Bild: Zumindest ihr Urlaub macht neidisch: Alice (Lavinia Wilson) und Niklas (E…
Die Filme, die in der jüngsten Vergangenheit spielen, haben es gegenwärtig
besonders schwer: Noch vor einem Jahr hätte man als Zuschauer das
Mittelstandspärchen Alice ([1][Lavinia Wilson]) und Niklas ([2][Elyas
M’Bar]ek) wohl als völlig normal empfunden. Im „new abnormal“ von heute
dagegen hat man zunächst damit zu tun, die Neidgefühle wegzudrücken. Dieses
sorglose Umarmen, dieses freie Bewegen, das einfache In-Urlaub-Fahren! Ganz
zu schweigen vom Wohlstand, der sich darin zeigt, dass man sich das leisten
kann, auch wenn die eine oder andere Kreditlinie überzogen werden muss.
Warum also, wenn es ihnen doch objektiv so gut geht, machen die beiden die
ganze Zeit so lange Gesichter? Ach ja, da war ja was, gleich zu Beginn, die
Szene bei der Frauenärztin: Alice und Niklas wollen ein Kind, aber nachdem
auch der jüngst eingesetzte Embryo nicht „anschlug“, wird ihnen empfohlen,
eine Pause einzulegen. Also fahren sie nach Sardinien.

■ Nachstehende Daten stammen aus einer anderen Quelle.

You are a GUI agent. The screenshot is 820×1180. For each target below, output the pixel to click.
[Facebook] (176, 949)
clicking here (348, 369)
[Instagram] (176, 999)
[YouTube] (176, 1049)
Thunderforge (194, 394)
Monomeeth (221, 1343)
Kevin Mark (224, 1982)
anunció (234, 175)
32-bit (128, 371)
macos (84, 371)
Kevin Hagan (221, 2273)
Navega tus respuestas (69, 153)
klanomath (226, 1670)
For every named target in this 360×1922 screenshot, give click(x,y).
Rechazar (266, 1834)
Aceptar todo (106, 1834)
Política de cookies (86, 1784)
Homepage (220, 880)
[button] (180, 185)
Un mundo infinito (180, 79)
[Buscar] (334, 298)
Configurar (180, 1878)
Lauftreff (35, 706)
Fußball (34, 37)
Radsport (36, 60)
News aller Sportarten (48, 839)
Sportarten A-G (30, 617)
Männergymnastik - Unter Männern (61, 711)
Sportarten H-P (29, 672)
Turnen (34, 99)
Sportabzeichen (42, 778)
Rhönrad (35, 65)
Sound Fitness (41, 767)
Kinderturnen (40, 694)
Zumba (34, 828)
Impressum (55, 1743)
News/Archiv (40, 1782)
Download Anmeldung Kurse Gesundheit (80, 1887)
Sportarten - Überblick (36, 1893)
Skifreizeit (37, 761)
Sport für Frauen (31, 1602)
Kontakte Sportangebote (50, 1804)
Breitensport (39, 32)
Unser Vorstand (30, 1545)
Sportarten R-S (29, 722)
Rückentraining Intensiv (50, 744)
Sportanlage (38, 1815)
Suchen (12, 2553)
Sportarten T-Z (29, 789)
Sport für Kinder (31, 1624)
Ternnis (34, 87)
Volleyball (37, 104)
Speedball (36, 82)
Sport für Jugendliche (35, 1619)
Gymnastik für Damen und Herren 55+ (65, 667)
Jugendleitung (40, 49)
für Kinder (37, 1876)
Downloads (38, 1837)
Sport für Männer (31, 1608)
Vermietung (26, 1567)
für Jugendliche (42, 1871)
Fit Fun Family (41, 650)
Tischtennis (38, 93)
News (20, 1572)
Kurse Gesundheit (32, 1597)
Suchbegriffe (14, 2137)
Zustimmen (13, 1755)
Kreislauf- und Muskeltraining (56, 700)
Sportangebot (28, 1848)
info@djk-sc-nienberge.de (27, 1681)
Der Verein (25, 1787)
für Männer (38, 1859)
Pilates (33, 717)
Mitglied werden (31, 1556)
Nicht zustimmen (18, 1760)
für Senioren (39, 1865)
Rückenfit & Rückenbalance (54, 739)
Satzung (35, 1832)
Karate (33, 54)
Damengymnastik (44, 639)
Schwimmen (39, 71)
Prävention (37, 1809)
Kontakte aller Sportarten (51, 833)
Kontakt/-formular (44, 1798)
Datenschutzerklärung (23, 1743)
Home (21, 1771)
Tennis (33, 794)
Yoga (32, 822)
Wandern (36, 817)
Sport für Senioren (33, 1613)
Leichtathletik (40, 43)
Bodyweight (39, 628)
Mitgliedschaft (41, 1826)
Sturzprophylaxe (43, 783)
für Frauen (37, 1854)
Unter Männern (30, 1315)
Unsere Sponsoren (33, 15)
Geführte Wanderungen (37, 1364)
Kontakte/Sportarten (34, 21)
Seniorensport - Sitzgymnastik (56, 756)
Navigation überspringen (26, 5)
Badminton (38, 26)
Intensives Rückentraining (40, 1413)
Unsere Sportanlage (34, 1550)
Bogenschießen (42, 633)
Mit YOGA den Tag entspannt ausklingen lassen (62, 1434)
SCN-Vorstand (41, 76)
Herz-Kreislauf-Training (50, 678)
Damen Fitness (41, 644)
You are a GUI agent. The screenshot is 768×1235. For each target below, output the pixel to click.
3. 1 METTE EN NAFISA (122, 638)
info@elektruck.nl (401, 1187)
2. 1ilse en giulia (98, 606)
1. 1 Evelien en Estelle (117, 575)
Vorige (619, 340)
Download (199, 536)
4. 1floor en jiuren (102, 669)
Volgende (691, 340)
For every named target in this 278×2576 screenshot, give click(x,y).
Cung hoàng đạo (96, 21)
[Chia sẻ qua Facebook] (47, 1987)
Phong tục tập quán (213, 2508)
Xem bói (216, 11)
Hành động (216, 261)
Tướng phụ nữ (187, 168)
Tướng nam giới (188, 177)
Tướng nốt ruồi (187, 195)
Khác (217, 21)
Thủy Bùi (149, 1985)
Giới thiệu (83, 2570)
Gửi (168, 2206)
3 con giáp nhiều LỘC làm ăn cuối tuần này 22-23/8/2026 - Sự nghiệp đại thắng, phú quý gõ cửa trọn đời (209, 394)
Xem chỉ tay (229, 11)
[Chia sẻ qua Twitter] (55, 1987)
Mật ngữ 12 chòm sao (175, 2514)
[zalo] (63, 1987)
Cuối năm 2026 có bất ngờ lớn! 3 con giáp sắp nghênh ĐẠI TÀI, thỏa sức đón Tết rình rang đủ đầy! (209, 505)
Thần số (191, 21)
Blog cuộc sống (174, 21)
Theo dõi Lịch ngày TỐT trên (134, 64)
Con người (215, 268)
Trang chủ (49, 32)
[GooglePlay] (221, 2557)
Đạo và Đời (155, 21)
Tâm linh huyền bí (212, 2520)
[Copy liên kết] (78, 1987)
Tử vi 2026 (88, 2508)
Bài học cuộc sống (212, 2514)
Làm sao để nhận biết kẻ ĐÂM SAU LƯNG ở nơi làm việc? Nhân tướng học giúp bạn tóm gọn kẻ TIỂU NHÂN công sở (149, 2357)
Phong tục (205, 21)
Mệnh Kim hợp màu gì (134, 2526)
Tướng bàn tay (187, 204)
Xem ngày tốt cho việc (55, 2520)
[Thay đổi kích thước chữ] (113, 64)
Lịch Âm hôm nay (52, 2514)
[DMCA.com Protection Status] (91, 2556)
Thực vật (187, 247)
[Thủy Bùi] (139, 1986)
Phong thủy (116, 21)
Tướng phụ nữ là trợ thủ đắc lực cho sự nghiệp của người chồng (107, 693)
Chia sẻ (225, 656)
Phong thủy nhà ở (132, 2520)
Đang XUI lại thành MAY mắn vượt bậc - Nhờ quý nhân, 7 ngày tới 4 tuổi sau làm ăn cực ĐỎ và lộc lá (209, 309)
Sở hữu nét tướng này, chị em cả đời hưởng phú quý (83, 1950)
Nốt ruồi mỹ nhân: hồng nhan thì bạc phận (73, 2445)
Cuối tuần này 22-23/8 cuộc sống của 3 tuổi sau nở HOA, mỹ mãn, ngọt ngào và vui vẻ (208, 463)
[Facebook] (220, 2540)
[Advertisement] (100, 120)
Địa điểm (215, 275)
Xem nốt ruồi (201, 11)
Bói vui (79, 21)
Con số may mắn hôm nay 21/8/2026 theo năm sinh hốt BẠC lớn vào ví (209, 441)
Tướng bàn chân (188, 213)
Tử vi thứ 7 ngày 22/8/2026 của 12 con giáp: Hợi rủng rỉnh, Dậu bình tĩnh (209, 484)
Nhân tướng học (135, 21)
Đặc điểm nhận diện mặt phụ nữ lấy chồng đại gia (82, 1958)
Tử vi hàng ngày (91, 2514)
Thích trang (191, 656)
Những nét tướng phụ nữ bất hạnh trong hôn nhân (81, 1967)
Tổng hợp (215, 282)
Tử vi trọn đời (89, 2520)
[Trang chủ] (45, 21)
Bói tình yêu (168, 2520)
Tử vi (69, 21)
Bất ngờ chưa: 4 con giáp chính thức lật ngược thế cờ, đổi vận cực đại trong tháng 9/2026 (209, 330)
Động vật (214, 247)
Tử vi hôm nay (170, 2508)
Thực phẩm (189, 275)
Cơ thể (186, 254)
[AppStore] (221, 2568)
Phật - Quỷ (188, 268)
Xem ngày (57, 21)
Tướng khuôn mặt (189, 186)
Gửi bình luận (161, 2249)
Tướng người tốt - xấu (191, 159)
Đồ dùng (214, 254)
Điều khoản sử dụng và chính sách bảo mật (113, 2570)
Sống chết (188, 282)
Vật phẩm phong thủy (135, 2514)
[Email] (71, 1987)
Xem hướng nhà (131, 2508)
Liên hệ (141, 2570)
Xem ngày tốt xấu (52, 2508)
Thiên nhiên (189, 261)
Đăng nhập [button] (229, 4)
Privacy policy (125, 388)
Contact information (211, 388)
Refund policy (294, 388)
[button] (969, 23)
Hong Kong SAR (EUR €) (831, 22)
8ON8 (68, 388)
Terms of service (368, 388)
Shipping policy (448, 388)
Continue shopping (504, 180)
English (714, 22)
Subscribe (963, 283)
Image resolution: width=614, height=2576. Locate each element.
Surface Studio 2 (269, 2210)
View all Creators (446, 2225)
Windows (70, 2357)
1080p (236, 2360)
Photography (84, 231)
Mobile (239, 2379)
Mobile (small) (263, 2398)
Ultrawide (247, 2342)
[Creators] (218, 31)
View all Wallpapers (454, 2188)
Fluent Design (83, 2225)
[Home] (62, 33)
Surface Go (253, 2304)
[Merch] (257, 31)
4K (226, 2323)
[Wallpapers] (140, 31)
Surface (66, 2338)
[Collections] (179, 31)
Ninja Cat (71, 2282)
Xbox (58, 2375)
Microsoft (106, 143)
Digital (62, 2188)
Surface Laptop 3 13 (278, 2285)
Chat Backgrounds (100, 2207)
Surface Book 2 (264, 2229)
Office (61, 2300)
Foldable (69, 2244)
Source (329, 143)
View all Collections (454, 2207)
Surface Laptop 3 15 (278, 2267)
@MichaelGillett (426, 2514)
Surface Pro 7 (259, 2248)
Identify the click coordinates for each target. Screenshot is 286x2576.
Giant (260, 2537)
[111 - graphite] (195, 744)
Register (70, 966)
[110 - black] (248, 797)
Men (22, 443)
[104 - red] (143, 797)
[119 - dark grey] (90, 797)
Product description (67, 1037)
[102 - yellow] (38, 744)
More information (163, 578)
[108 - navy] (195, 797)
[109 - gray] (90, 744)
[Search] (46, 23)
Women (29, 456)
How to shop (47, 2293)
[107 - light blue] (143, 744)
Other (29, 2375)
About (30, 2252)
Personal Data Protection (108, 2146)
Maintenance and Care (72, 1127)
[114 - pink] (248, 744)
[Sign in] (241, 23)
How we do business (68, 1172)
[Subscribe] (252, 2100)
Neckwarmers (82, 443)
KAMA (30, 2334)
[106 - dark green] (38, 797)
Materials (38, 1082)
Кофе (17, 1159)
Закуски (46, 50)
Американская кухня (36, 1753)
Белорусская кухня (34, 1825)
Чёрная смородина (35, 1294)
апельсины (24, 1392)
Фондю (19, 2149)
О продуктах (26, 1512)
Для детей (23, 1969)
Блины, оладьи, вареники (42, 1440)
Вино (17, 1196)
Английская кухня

Wenn es gelingt, aus dem Nebel des eigenen, coronabedingten Selbstmitleids
herauszufinden, fällt es erstaunlich leicht, in das Selbstmitleid dieses
doch irgendwie exemplarischen Paars einzutauchen, in diesen sehr speziellen
Schmerz, den das Versagen an der Fruchtbarkeitsfront auslöst, in die
eigenartige Einsamkeit, in die ein Paar, das Kinder will, aber keine
bekommen kann, sich geworfen fühlt. Die österreichische Cutterin Ulrike
Kofler inszeniert das in ihrem Regiedebüt „Was wir wollten“ mit einer
subtilen Sensibilität, die mehr und mehr fesselt.
Der Grat, auf dem Kofler sich bewegt, ist schmal. Gerade die Darstellungen
aus der „Mitte der Gesellschaft“ neigen ja entweder zur karikaturhaften
Überzeichnung oder zum papierenen Fernsehformel-Realismus. Alice und Niklas
aber bleiben den ganzen Film über sehr nachvollziehbare und doch angemessen
komplizierte Figuren. Elyas M’Barek hat auf den ersten Blick den
undankbareren Part: Seine locker-gewinnende Art, die ihn in jeder Komödie
so gut aussehen lässt, muss er etwas anders einsetzen. Sein Niklas scheint
am Anfang der Unbeteiligtere, Ausgeglichenere.
Mit großem Geschick navigiert er um die Launen seiner Partnerin herum,
versucht zu besänftigen, zu trösten – und ernst zu nehmen. Er fühlt sich so
wohl in der Rolle des Unterstützers, dass er seinen eigenen Schmerz darüber
fast vergisst – und auch den Zuschauer fast vergessen lässt. Lavinia Wilson
wiederum ist großartig durchsichtig als Alice, die ihre Identität infrage
gestellt sieht und sich fast bewusst neurotische Ausbrüche erlaubt, weil
sie nicht weiß, wie sie sonst weitermachen soll.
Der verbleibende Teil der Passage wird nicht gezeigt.